Assigned task:
Whenever a line below holds the word "question", count it once; report the total and nothing else.

Data for the task:

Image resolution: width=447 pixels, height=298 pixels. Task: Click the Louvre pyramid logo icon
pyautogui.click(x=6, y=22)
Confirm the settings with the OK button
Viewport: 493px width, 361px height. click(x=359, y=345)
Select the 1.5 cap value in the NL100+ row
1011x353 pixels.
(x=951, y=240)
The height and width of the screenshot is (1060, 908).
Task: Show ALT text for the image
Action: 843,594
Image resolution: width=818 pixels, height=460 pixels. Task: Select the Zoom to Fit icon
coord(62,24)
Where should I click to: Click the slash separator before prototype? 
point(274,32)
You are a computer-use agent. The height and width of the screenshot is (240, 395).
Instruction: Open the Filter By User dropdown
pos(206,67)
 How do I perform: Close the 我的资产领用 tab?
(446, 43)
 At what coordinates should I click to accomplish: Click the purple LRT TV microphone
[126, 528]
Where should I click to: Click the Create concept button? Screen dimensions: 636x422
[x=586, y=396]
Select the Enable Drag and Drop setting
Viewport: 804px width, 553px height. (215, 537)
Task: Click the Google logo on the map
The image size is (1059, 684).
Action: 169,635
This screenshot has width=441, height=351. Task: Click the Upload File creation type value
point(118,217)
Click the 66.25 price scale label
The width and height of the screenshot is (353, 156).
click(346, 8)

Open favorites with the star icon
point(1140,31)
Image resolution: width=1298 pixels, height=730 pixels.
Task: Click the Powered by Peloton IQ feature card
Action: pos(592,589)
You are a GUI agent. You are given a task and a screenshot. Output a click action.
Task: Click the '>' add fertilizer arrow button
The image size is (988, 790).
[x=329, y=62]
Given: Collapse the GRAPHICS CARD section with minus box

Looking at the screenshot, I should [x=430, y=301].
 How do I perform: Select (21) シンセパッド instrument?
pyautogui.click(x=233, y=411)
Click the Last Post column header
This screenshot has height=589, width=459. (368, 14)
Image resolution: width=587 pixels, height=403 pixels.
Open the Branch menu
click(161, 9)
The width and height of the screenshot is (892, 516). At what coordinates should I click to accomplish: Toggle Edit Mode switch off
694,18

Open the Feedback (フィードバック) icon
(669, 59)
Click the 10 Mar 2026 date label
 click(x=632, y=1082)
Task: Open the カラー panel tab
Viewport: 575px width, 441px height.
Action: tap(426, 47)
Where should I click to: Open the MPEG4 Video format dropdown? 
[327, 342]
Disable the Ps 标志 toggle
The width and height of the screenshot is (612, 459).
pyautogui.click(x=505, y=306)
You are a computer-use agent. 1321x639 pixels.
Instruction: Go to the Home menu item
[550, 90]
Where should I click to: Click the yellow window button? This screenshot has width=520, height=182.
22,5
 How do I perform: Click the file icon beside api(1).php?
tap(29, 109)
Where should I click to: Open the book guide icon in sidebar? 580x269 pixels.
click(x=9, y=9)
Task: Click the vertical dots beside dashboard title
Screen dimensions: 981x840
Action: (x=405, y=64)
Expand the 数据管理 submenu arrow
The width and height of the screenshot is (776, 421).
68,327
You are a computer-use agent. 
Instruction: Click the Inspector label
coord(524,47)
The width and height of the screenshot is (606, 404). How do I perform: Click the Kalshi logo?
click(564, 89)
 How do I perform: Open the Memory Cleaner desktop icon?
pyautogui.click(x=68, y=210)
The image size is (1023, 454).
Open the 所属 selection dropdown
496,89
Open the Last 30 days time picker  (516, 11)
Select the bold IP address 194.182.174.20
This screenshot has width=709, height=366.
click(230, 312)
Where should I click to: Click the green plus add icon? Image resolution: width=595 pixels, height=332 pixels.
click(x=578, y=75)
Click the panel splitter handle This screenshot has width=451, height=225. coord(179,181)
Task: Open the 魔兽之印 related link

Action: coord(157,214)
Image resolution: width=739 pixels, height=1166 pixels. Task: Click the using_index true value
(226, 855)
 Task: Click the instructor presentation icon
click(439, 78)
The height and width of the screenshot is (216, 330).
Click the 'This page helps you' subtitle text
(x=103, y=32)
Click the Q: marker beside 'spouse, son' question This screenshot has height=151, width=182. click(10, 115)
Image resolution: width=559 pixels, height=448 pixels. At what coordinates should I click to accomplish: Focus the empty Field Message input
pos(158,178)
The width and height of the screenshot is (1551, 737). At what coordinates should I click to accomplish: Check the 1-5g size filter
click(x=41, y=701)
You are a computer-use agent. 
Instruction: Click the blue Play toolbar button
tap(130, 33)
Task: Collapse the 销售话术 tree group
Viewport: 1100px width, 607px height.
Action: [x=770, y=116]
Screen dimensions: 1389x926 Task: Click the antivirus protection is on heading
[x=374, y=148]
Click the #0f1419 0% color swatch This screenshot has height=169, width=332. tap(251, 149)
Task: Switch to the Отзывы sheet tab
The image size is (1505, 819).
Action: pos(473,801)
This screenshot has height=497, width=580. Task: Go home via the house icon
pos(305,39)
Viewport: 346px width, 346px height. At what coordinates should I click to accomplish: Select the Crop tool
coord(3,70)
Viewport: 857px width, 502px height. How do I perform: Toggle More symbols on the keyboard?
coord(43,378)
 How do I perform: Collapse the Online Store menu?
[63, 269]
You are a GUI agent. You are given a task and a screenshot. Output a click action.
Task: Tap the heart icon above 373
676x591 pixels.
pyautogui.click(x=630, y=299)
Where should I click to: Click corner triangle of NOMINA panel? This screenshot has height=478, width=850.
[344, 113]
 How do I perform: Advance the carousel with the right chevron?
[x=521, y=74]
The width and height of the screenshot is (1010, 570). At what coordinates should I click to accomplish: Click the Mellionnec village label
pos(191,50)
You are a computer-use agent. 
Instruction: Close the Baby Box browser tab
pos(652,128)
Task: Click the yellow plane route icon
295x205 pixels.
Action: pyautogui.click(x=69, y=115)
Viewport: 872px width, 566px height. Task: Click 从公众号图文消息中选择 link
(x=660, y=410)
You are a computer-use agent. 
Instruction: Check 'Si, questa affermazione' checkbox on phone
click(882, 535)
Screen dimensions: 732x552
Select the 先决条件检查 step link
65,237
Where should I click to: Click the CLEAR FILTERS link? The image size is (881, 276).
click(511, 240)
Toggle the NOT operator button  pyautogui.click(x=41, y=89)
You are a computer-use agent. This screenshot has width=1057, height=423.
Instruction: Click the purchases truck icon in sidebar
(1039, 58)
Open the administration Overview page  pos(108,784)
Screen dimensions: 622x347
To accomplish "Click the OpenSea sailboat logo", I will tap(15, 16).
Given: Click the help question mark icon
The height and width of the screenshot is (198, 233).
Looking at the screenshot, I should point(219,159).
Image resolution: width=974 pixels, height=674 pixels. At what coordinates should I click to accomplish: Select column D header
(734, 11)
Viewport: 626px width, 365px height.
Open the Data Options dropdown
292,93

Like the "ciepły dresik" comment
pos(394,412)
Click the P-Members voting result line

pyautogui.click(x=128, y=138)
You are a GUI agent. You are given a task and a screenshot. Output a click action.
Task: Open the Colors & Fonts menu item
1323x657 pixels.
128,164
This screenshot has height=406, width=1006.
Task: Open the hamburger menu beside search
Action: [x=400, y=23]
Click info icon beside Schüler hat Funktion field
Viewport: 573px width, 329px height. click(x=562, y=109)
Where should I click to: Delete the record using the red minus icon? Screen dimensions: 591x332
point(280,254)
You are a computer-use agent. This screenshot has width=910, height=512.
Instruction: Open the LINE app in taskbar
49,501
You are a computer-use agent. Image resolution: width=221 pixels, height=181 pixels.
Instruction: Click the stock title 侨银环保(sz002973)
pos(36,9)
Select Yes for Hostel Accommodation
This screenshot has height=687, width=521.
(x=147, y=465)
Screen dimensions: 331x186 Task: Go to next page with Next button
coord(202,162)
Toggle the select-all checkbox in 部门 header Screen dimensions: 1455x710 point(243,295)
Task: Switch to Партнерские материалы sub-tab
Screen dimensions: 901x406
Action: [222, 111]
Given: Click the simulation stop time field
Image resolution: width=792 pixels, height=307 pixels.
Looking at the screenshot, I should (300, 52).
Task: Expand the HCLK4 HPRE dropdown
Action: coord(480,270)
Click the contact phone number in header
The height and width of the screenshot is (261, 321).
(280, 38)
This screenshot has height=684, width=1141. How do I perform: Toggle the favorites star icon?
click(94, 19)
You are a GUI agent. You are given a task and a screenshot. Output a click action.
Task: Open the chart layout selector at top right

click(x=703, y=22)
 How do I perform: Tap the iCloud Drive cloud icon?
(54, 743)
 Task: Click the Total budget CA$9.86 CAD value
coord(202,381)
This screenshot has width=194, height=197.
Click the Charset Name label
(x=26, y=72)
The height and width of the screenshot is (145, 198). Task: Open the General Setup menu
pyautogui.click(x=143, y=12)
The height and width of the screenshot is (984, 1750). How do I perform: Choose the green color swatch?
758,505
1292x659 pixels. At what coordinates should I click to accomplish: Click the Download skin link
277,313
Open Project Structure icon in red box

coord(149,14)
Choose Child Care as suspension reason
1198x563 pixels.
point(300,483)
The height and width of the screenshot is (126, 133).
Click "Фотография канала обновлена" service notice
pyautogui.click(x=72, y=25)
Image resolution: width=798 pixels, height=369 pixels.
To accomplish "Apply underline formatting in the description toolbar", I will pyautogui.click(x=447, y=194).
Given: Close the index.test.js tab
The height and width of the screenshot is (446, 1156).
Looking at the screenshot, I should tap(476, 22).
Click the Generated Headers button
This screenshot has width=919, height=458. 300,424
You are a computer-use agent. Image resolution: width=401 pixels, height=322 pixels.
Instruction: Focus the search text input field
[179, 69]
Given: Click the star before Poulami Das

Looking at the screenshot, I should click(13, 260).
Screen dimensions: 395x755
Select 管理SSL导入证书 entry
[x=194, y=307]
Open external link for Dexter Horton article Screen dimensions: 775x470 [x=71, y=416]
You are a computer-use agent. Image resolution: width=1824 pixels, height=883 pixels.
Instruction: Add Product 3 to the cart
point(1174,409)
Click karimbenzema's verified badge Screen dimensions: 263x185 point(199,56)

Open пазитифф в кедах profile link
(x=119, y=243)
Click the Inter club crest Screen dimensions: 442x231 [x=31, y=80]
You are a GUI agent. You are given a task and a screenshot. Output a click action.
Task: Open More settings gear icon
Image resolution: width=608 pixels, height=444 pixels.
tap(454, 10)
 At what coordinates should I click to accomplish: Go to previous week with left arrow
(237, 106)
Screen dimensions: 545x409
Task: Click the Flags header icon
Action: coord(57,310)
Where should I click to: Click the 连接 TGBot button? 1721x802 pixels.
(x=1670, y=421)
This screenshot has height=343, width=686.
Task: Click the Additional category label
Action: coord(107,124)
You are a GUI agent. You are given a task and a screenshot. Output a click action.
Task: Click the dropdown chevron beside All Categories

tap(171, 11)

Result of the task:
2